Think of a value prop as the written form of your elevator speech. It’s one of your key messages that helps someone understand very quickly what you’re all about. It will also appear on all your marketing material.
A value proposition helps your audience understand how you can help them and should be completely focused on the customer.
In this episode of 5 Business Rules, I talk with Monika Jansen about how to write a value proposition that will connect with your audience. Watch the episode or read on for the tips.
Start with the “why”
Why does your business exist? Why should people care about you?
While this sounds like a great time to talk about your expertise and all the great things you can do, the trick is to relate your skills to the customer. What is the benefit for them?

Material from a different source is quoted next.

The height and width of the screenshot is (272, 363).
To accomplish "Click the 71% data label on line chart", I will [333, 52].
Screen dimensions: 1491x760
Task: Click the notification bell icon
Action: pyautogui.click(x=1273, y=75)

How can you make their life easier?
Monika gave a hat trip to sales coach Carolyn Herfurth of The BizTruth for the next two tips, which are questions to ask: “So what?” and “So then?” This is an exercise that should be a conversation – ideally with someone you trust to help you define your value.
Imagine you’re at a networking event talking to Monika and you learn she’s a copywriter. You might say to yourself, “so what?” What does that mean to me?
Monika must then answer “so then” and explain to you why her copywriting services can impact your business.
This exercise not only helps you pull out your key points to create a written value proposition, it’s great practice for real sales conversations, as you learn what information to share.
Talk to your current clients that you love (and who love you) to find out what’s so great about working with you. Why did they decide to hire you? What do you bring to the table that no one else does?
Getting real feedback helps you understand the value you bring – and your best selling points. The answers may surprise you because what you think attracts your clients may not actually be the thing that stands out to them.
Make sure it passes the Grandma test
When you put everything together to create your value proposition it should be clear and simple. No jargon, no slang, no long explanations.
Imagine giving your value proposition to your grandma – will she understand what your business is about? Better yet, call up your grandma – or find a 10 year old and give them your value proposition. Do they look confused? Are they even interested? Let their questions help nail down your message.
Having a strong value proposition can make a big difference in sales, but it’s not a solitary process. Make sure to ask and listen to the people around you to make your value proposition shine.